67 examina o cadeado que prende a corrente para ver se será fácil forçá-lo, quando na sua cabeça ressoa um dos conselhos do avô, procura nos sítios menos óbvios. Recua, passeia o feixe de luz da lâmpada a toda a volta e há uma zona na parede oposta da galeria que atrai a sua atenção, umas partículas de poeira que dançam no foco da lâmpada, aproxima-se e sente uma corrente de ar que sai de uma fenda debaixo de uma pedra saliente. O homem hesita um momento, tira o ferro que traz entalado no cinto e começa a picar por baixo da pedra. O material da parede é friável e com poucos minutos de escavação obtém uma abertura suficiente para rastejar através dela. Do outro lado é uma galeria, não tão larga como as que estão em exploração, onde tem que haver largura para os carris das vagonetas. Antes de prosseguir por essa galeria, o homem tapa a abertura por onde entrou, de modo a torná-la não detectável a quem passar do outro lado.

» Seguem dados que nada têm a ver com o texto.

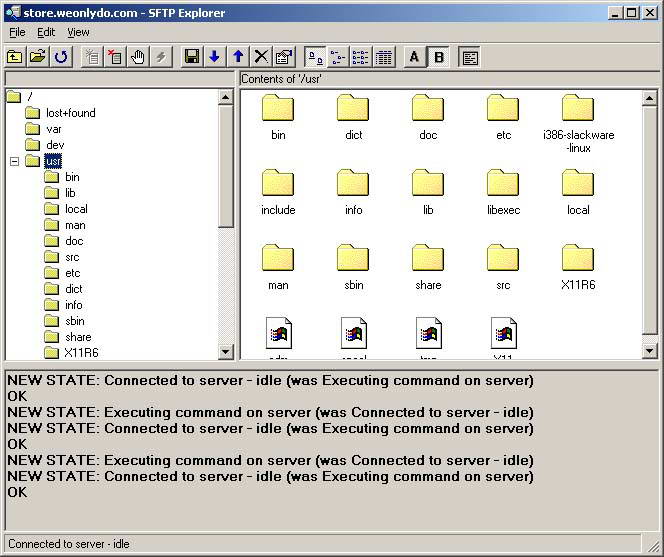Click the blue down arrow download icon

tap(215, 57)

A galeria prolonga-se por algumas dezenas de metros, que o homem percorre, devagar, explorando com a luz da lâmpada à sua volta à medida que vai progredindo. De súbito a galeria desemboca numa câmara bastante mais vasta, e o mineiro fica extasiado com o que vê. Há veios riquíssimos que percorrem as paredes, e são palavras que o homem nunca encontrou, mas que sabe instintivamente que são palavras importantes, porque ao serem pronunciadas é como se abrissem janelas na sua mente: “liberdade”, “justiça”, “igualdade”, “solidariedade”, “democracia”, “fraternidade”. Esta só pode ser a Galeria Dourada de que o avô lhe falava, e estas palavras que estão ali à espera de serem extraídas e usadas ele terá que as passar a outros. E ganha subitamente a consciência que, a partir de agora, esse será o objectivo da sua vida.